■ YOUR OBJECTIVE
Put the lines of the material between the line holding "Home (49, 162)" and the line holding "外来担当医表 (238, 300)", inclusive, into a numbered list, skipping any blank lines.

** Begin EXCERPTED RECORDS **

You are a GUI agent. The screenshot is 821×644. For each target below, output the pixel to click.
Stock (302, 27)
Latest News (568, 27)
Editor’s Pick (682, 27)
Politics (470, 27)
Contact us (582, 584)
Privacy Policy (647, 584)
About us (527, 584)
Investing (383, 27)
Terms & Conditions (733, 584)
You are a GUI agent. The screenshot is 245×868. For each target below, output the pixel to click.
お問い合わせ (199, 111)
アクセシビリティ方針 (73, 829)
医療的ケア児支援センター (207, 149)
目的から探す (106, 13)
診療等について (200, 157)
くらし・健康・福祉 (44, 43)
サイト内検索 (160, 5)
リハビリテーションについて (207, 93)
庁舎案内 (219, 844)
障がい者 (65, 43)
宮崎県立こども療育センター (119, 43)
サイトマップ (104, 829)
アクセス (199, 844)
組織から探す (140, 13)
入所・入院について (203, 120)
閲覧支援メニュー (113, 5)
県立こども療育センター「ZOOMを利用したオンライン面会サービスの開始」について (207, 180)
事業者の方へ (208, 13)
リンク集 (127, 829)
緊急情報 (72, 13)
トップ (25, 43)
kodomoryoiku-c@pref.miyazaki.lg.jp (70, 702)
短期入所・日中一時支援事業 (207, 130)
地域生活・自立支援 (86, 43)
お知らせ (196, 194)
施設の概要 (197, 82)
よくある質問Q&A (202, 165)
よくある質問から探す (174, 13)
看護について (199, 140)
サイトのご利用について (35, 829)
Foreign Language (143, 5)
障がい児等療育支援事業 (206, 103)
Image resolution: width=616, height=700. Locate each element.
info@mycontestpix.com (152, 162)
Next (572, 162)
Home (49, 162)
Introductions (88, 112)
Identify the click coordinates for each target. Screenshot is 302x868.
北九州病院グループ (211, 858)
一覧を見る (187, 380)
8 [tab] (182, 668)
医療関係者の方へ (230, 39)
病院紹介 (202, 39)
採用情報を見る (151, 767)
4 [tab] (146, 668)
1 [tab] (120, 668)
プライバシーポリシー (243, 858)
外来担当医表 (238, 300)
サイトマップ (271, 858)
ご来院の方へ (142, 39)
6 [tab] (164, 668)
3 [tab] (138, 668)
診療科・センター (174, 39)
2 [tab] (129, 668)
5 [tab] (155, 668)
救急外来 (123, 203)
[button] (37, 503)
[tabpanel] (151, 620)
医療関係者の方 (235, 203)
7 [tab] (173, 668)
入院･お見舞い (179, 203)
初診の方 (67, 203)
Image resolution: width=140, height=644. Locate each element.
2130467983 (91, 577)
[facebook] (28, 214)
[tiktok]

** End EXCERPTED RECORDS **

■ EXERCISE OUTPUT
1. Home (49, 162)
2. Introductions (88, 112)
3. Identify the click coordinates for each target. Screenshot is 302x868.
4. 北九州病院グループ (211, 858)
5. 一覧を見る (187, 380)
6. 8 [tab] (182, 668)
7. 医療関係者の方へ (230, 39)
8. 病院紹介 (202, 39)
9. 採用情報を見る (151, 767)
10. 4 [tab] (146, 668)
11. 1 [tab] (120, 668)
12. プライバシーポリシー (243, 858)
13. 外来担当医表 (238, 300)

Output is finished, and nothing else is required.